Make an exact transcription of the data below.
(The data Opens)
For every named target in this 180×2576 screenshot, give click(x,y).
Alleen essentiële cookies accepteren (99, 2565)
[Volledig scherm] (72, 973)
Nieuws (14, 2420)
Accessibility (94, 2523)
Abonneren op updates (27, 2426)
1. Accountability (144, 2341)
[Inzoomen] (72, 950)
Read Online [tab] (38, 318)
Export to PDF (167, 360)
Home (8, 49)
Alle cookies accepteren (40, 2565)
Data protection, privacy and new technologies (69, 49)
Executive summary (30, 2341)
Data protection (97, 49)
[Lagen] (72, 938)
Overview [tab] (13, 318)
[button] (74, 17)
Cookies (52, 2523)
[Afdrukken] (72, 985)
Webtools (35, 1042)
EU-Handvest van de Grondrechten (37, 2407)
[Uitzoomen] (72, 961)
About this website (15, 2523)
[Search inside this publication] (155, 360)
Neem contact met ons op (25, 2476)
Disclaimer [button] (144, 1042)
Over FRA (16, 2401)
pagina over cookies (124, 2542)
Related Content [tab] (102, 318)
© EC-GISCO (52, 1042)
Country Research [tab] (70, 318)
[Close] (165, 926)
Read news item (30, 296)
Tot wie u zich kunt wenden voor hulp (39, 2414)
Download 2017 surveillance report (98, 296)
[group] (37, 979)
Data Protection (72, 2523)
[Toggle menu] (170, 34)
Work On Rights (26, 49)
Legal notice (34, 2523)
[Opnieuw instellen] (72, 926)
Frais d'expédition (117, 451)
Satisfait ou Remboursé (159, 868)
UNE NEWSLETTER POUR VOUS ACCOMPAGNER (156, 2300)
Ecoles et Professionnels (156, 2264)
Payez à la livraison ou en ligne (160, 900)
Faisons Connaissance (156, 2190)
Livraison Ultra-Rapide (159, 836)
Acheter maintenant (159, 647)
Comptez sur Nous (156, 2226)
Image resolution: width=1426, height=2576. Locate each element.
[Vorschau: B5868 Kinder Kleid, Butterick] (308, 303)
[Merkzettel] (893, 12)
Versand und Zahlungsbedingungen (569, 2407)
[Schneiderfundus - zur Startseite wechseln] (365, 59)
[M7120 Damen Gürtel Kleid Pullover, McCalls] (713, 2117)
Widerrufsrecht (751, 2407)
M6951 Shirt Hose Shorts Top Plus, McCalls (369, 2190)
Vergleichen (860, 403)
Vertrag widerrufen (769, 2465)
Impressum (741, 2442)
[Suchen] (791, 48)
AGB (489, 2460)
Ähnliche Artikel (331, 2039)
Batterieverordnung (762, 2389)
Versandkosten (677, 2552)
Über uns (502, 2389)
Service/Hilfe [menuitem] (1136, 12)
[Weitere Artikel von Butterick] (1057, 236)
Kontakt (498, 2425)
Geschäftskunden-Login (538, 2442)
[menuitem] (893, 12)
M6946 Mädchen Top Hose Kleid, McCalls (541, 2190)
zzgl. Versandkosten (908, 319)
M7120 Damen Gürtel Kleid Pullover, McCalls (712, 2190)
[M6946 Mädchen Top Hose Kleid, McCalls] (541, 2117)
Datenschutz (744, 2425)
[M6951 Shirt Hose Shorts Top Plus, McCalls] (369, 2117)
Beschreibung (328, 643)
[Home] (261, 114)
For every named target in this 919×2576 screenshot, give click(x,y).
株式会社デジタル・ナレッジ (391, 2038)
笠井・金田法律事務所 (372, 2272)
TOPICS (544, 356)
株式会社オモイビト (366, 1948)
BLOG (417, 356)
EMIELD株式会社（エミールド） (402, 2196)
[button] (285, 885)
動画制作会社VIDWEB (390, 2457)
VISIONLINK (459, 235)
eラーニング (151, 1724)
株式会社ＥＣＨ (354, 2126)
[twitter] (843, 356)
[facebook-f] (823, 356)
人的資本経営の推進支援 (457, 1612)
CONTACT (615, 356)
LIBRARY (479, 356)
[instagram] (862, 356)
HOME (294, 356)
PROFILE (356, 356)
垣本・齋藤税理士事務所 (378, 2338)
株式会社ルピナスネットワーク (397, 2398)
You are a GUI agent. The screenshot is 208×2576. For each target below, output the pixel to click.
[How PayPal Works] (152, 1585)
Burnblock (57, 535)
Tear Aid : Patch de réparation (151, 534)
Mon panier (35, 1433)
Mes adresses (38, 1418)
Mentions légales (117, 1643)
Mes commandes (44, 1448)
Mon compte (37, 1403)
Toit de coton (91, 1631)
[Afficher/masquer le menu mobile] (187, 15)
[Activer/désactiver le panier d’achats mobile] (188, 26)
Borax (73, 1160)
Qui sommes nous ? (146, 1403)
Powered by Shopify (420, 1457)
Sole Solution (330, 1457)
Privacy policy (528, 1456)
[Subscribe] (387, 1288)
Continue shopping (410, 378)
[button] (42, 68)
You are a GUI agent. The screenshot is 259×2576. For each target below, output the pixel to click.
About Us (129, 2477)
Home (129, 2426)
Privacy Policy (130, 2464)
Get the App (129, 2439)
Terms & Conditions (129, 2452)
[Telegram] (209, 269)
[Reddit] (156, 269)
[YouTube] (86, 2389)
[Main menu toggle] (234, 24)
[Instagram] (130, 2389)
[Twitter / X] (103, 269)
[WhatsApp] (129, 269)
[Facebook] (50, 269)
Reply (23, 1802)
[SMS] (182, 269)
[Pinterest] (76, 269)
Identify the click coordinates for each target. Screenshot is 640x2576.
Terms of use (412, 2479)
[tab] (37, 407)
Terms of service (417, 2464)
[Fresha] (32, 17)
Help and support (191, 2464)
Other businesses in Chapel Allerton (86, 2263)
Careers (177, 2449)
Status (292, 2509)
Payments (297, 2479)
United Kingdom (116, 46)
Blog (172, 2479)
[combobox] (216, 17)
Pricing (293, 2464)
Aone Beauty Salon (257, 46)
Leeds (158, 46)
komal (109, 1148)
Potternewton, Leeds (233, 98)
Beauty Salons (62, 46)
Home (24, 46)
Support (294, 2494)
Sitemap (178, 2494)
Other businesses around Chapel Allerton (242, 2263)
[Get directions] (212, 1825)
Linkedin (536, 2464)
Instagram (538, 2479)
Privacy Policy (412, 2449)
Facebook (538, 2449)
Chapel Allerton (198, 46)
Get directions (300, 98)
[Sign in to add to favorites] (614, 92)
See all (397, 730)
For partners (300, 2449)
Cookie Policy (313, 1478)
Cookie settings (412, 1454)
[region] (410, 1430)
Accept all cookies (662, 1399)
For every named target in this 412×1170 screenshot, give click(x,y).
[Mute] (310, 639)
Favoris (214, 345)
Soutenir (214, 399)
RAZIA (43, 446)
(The data Closes)
* [Exercise answer]
For every named target in this 180×2576 screenshot, give click(x,y).
Alleen essentiële cookies accepteren (99, 2565)
[Volledig scherm] (72, 973)
Nieuws (14, 2420)
Accessibility (94, 2523)
Abonneren op updates (27, 2426)
1. Accountability (144, 2341)
[Inzoomen] (72, 950)
Read Online [tab] (38, 318)
Export to PDF (167, 360)
Home (8, 49)
Alle cookies accepteren (40, 2565)
Data protection, privacy and new technologies (69, 49)
Executive summary (30, 2341)
Data protection (97, 49)
[Lagen] (72, 938)
Overview [tab] (13, 318)
[button] (74, 17)
Cookies (52, 2523)
[Afdrukken] (72, 985)
Webtools (35, 1042)
EU-Handvest van de Grondrechten (37, 2407)
[Uitzoomen] (72, 961)
About this website (15, 2523)
[Search inside this publication] (155, 360)
Neem contact met ons op (25, 2476)
Disclaimer [button] (144, 1042)
Over FRA (16, 2401)
pagina over cookies (124, 2542)
Related Content [tab] (102, 318)
© EC-GISCO (52, 1042)
Country Research [tab] (70, 318)
[Close] (165, 926)
Read news item (30, 296)
Tot wie u zich kunt wenden voor hulp (39, 2414)
Download 2017 surveillance report (98, 296)
[group] (37, 979)
Data Protection (72, 2523)
[Toggle menu] (170, 34)
Work On Rights (26, 49)
Legal notice (34, 2523)
[Opnieuw instellen] (72, 926)
Frais d'expédition (117, 451)
Satisfait ou Remboursé (159, 868)
UNE NEWSLETTER POUR VOUS ACCOMPAGNER (156, 2300)
Ecoles et Professionnels (156, 2264)
Payez à la livraison ou en ligne (160, 900)
Faisons Connaissance (156, 2190)
Livraison Ultra-Rapide (159, 836)
Acheter maintenant (159, 647)
Comptez sur Nous (156, 2226)
Image resolution: width=1426, height=2576. Locate each element.
[Vorschau: B5868 Kinder Kleid, Butterick] (308, 303)
[Merkzettel] (893, 12)
Versand und Zahlungsbedingungen (569, 2407)
[Schneiderfundus - zur Startseite wechseln] (365, 59)
[M7120 Damen Gürtel Kleid Pullover, McCalls] (713, 2117)
Widerrufsrecht (751, 2407)
M6951 Shirt Hose Shorts Top Plus, McCalls (369, 2190)
Vergleichen (860, 403)
Vertrag widerrufen (769, 2465)
Impressum (741, 2442)
[Suchen] (791, 48)
AGB (489, 2460)
Ähnliche Artikel (331, 2039)
Batterieverordnung (762, 2389)
Versandkosten (677, 2552)
Über uns (502, 2389)
Service/Hilfe [menuitem] (1136, 12)
[Weitere Artikel von Butterick] (1057, 236)
Kontakt (498, 2425)
Geschäftskunden-Login (538, 2442)
[menuitem] (893, 12)
M6946 Mädchen Top Hose Kleid, McCalls (541, 2190)
zzgl. Versandkosten (908, 319)
M7120 Damen Gürtel Kleid Pullover, McCalls (712, 2190)
[M6946 Mädchen Top Hose Kleid, McCalls] (541, 2117)
Datenschutz (744, 2425)
[M6951 Shirt Hose Shorts Top Plus, McCalls] (369, 2117)
Beschreibung (328, 643)
[Home] (261, 114)
For every named target in this 919×2576 screenshot, give click(x,y).
株式会社デジタル・ナレッジ (391, 2038)
笠井・金田法律事務所 (372, 2272)
TOPICS (544, 356)
株式会社オモイビト (366, 1948)
BLOG (417, 356)
EMIELD株式会社（エミールド） (402, 2196)
[button] (285, 885)
動画制作会社VIDWEB (390, 2457)
VISIONLINK (459, 235)
eラーニング (151, 1724)
株式会社ＥＣＨ (354, 2126)
[twitter] (843, 356)
[facebook-f] (823, 356)
人的資本経営の推進支援 (457, 1612)
CONTACT (615, 356)
LIBRARY (479, 356)
[instagram] (862, 356)
HOME (294, 356)
PROFILE (356, 356)
垣本・齋藤税理士事務所 (378, 2338)
株式会社ルピナスネットワーク (397, 2398)
You are a GUI agent. The screenshot is 208×2576. For each target below, output the pixel to click.
[How PayPal Works] (152, 1585)
Burnblock (57, 535)
Tear Aid : Patch de réparation (151, 534)
Mon panier (35, 1433)
Mes adresses (38, 1418)
Mentions légales (117, 1643)
Mes commandes (44, 1448)
Mon compte (37, 1403)
Toit de coton (91, 1631)
[Afficher/masquer le menu mobile] (187, 15)
[Activer/désactiver le panier d’achats mobile] (188, 26)
Borax (73, 1160)
Qui sommes nous ? (146, 1403)
Powered by Shopify (420, 1457)
Sole Solution (330, 1457)
Privacy policy (528, 1456)
[Subscribe] (387, 1288)
Continue shopping (410, 378)
[button] (42, 68)
You are a GUI agent. The screenshot is 259×2576. For each target below, output the pixel to click.
About Us (129, 2477)
Home (129, 2426)
Privacy Policy (130, 2464)
Get the App (129, 2439)
Terms & Conditions (129, 2452)
[Telegram] (209, 269)
[Reddit] (156, 269)
[YouTube] (86, 2389)
[Main menu toggle] (234, 24)
[Instagram] (130, 2389)
[Twitter / X] (103, 269)
[WhatsApp] (129, 269)
[Facebook] (50, 269)
Reply (23, 1802)
[SMS] (182, 269)
[Pinterest] (76, 269)
Identify the click coordinates for each target. Screenshot is 640x2576.
Terms of use (412, 2479)
[tab] (37, 407)
Terms of service (417, 2464)
[Fresha] (32, 17)
Help and support (191, 2464)
Other businesses in Chapel Allerton (86, 2263)
Careers (177, 2449)
Status (292, 2509)
Payments (297, 2479)
United Kingdom (116, 46)
Blog (172, 2479)
[combobox] (216, 17)
Pricing (293, 2464)
Aone Beauty Salon (257, 46)
Leeds (158, 46)
komal (109, 1148)
Potternewton, Leeds (233, 98)
Beauty Salons (62, 46)
Home (24, 46)
Support (294, 2494)
Sitemap (178, 2494)
Other businesses around Chapel Allerton (242, 2263)
[Get directions] (212, 1825)
Linkedin (536, 2464)
Instagram (538, 2479)
Privacy Policy (412, 2449)
Facebook (538, 2449)
Chapel Allerton (198, 46)
Get directions (300, 98)
[Sign in to add to favorites] (614, 92)
See all (397, 730)
For partners (300, 2449)
Cookie Policy (313, 1478)
Cookie settings (412, 1454)
[region] (410, 1430)
Accept all cookies (662, 1399)
For every named target in this 412×1170 screenshot, give click(x,y).
[Mute] (310, 639)
Favoris (214, 345)
Soutenir (214, 399)
RAZIA (43, 446)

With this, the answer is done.